フィリピンのイスラム原理主義者に対するブッシュ政権の「新たな戦争」が本格的に開始されました。米軍650人、フィリピン国軍1200人が参加する大規模な米比合同軍事演習です。しかしこれは演習ではありません。演習とは口実に過ぎず、イスラム原理主義組織アブ・サヤフ掃討のための共同軍事作戦であり、アフガン後の最初の「テロとの戦争」であり、米の直接的軍事介入なのです。
ラムズフェルド米国防長官は16日、既に240〜250人の米軍要員がフィリピン国内に展開していることを明らかにしました。アブ・サヤフが同時多発テロと「関連があるのは疑いがない」と断言し、軍事作戦を開始したことを認めたのです。もちろん対アフガン侵略戦争の時と同様、「テロとの関連」については何の根拠も示されていません。
ブッシュ政権は、昨年10月から3回にわたりフィリピンに特殊部隊を派遣し、フィリピン国軍の特殊訓練を行うとともに、通信設備の設営などを進めてきました。今回の「演習」では、第1段階でミンダナオ島サンボアンガでの米軍部隊受け入れ準備と作戦行動計画の立案が行われ、第2段階でバシラン島での実際の作戦行動が開始される予定です。2月には、大規模な米軍部隊を投入した戦闘が始められようとしています。沖縄からもこの大規模な軍事作戦に参加すると言われています。そしてフィリピン大統領スポークスマンは、同作戦は「約半年間行われる予定だが、1年に及ぶ可能性もある」と述べました。
ブッシュ政権は昨年11月に訪米したアロヨ比大統領に対し、フィリピン国軍強化に総額1億ドル相当を供与することを約束し、すでに10日までにC130輸送機や多目的ヘリ8機、ライフル銃3万丁などを提供、今後さらに米軍機や船舶の投入を予定しています。

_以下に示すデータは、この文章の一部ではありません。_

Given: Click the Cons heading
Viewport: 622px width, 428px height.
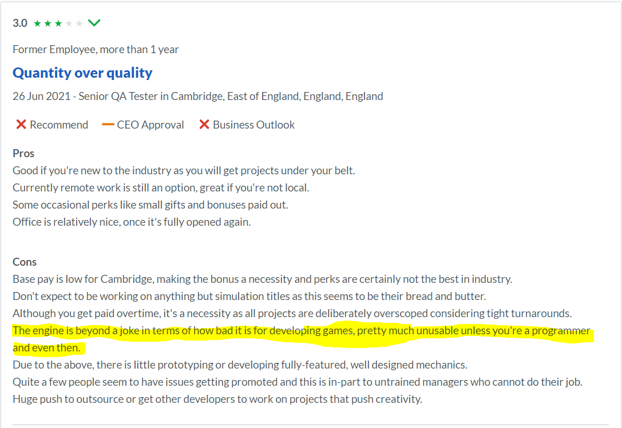Looking at the screenshot, I should (25, 262).
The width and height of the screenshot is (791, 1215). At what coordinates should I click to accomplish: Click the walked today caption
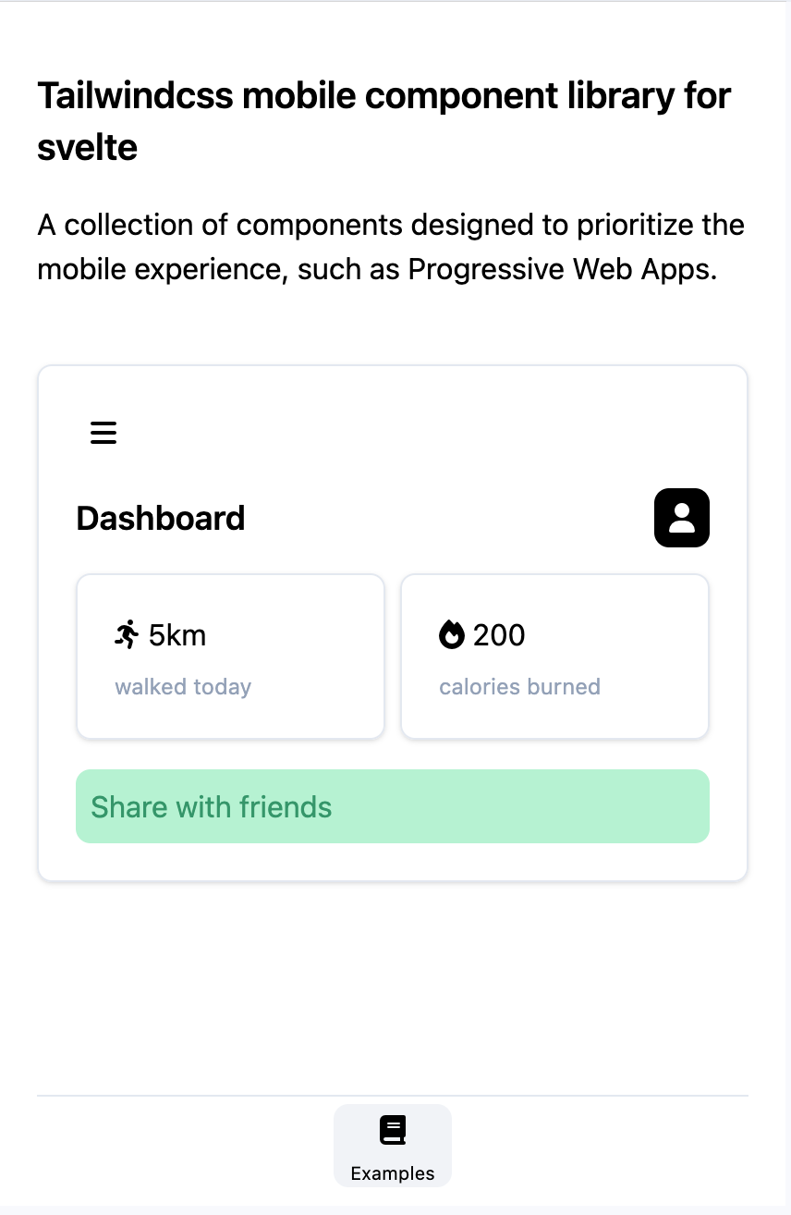[183, 687]
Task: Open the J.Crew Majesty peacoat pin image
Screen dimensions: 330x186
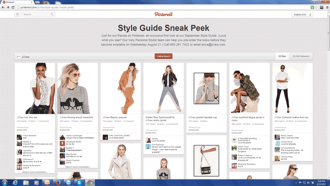Action: 121,88
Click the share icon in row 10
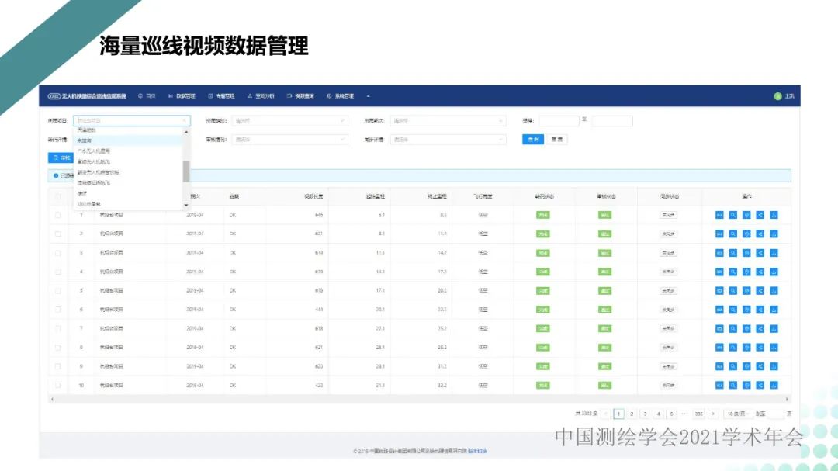838x471 pixels. pyautogui.click(x=760, y=385)
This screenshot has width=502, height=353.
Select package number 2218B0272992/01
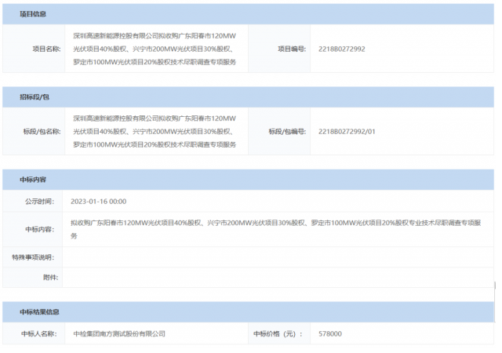tap(347, 131)
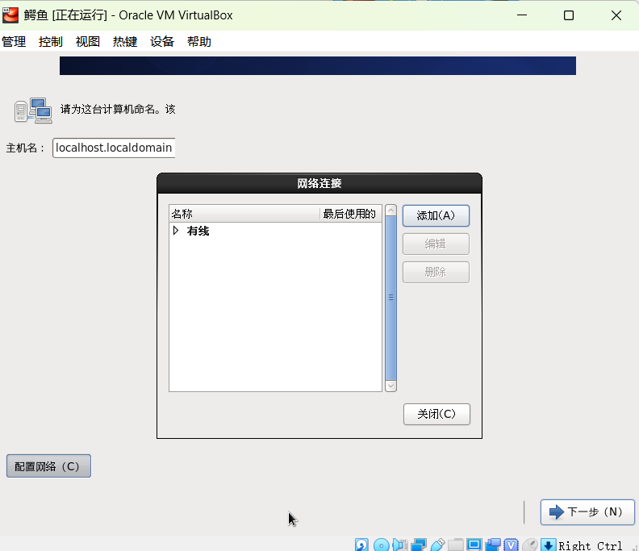Click the network adapter status icon
Screen dimensions: 639x551
419,545
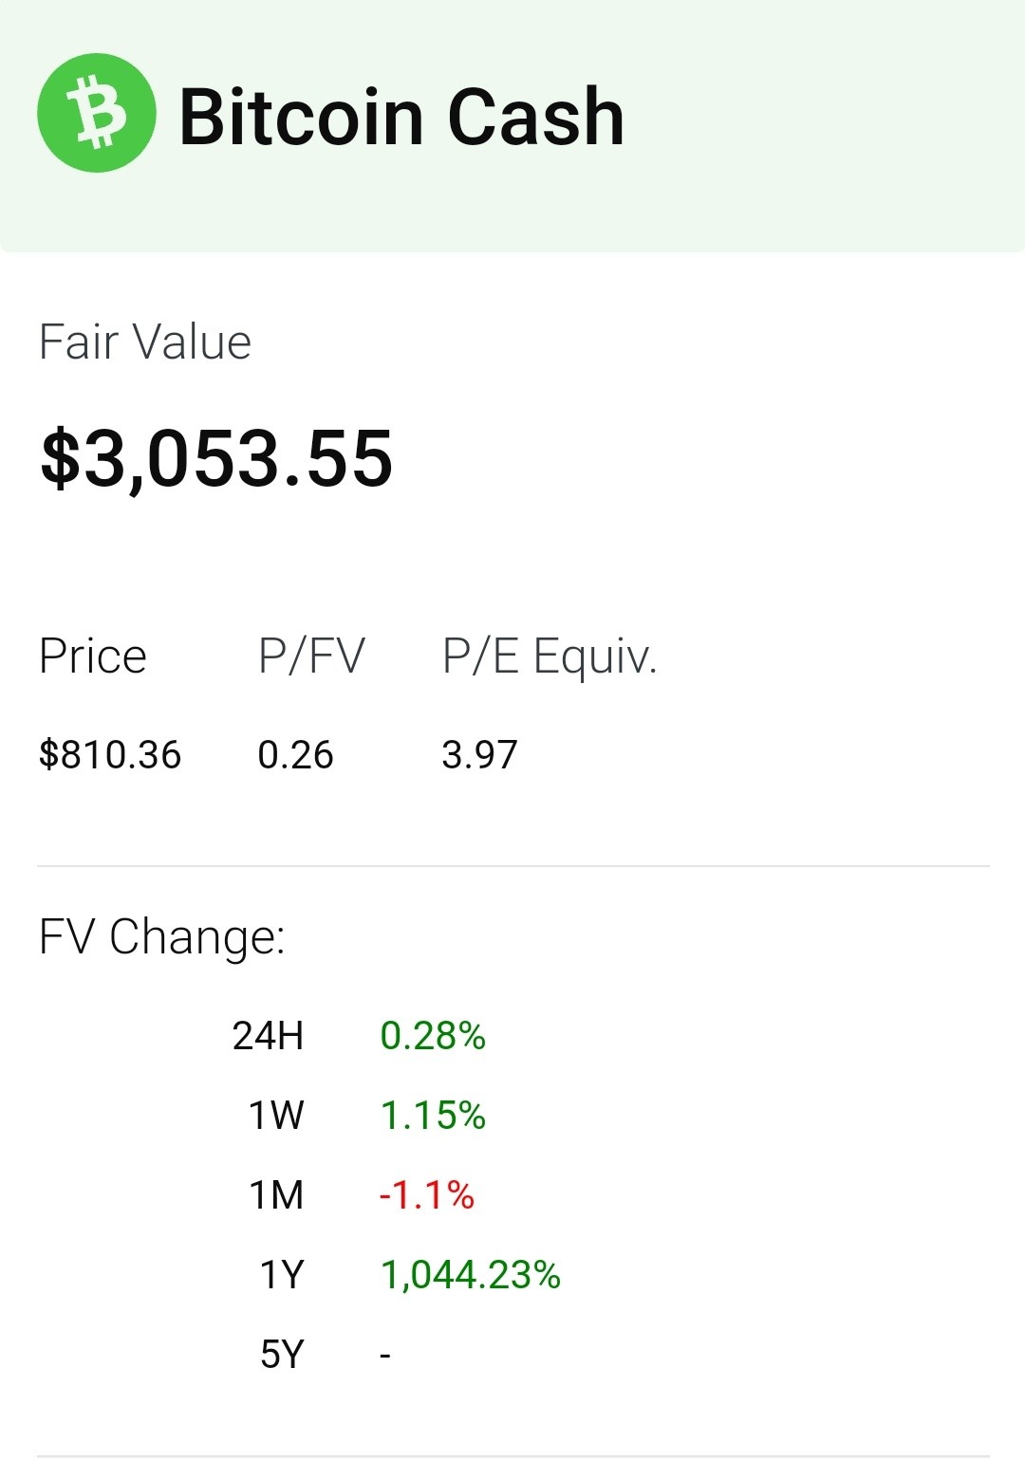Click the P/E Equiv. column header
The width and height of the screenshot is (1025, 1460).
tap(550, 656)

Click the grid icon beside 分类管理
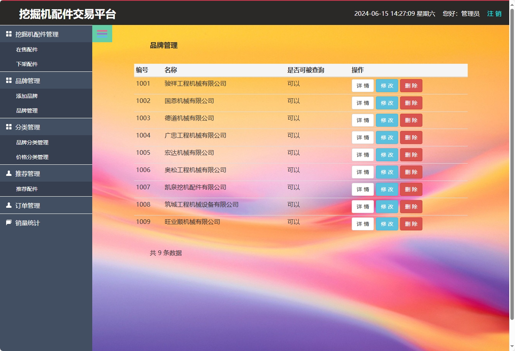coord(8,127)
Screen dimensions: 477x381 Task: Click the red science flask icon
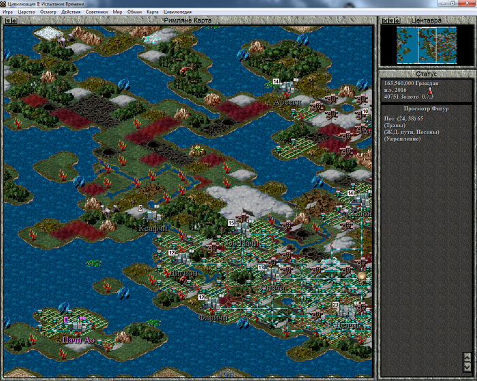430,90
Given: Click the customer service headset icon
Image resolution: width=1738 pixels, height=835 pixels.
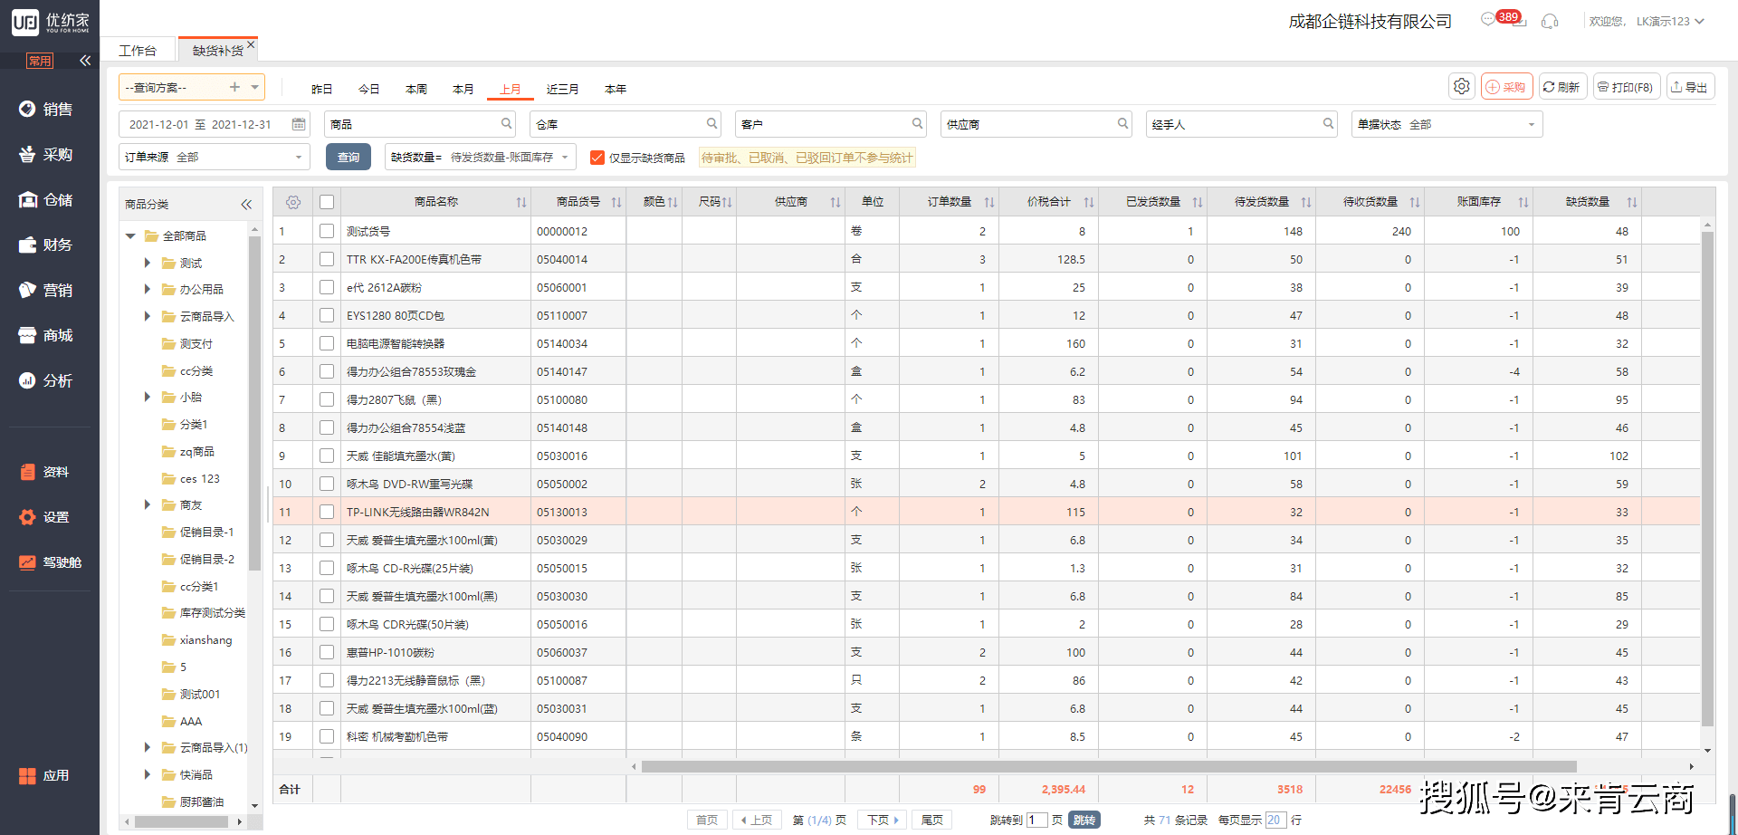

米比両政府は、今回の軍事行動を「訪問米軍の地位協定」と「相互防衛条約」に基づくものと説明し、米部隊が「戦闘に直接参加することはない」と強調していますが、これは全くのウソです。「何らかの装備の使用などを補助することはあり得る」、「自衛のための攻撃はあり得る」と、直接介入を現に示唆しているだけではありません。米が供与したフィリピン国軍の軍事ヘリコプターに米軍事顧問が同乗している写真が既に新聞紙上などで報道されています。CNNによると、米部隊は戦闘の前線にも同行し、直接行動をとることを比政府に打診していると言います。比国内施設に米軍の武器・装備品の貯蔵を認める相互軍事補給協定の締結も検討されています。米軍は、テロ組織掃討を口実に、再びフィリピンに基地を作り軍事力を強化しようとしていることは明らかです。
(2)「米の直接介入は違憲・違法だ」「これは合同演習ではなく共同軍事作戦だ」――高まるフィリピン国内の反米・反戦平和運動
フィリピン国内では、米軍の作戦参加を受け入れたアロヨ政権に対する批判が強まっています。不協和音は政権内部や議会にも拡大しています。上院は、多数の米兵士が長期駐留するのは憲法違反だとして演習の合憲性を調査する委員会設置の決議案を提出しました。政権内部でも一時副大統領兼外相の辞任説が流れました。比憲法は「外国の基地、軍隊あるいは施設は、上院の同意による条約か、住民投票による過半数の同意なしでは、国内で存在が許されない」と明記されているのです。
多くの反戦平和団体、反核団体、学生団体が反米姿勢を鮮明にして米軍の介入に反対運動を高揚させています。1年前にエストラダを退陣させた市民団体も「ベトナムの二の舞になりかねない」と、演習の中止を要求し、「前任者と全く同じだ」「絶望的に汚れた狂信的なアメリカびいきの軍国主義政権だ」「米国−アロヨはバシランのテロリストだ」などと、米軍を受け入れたアロヨ政権批判を強めています。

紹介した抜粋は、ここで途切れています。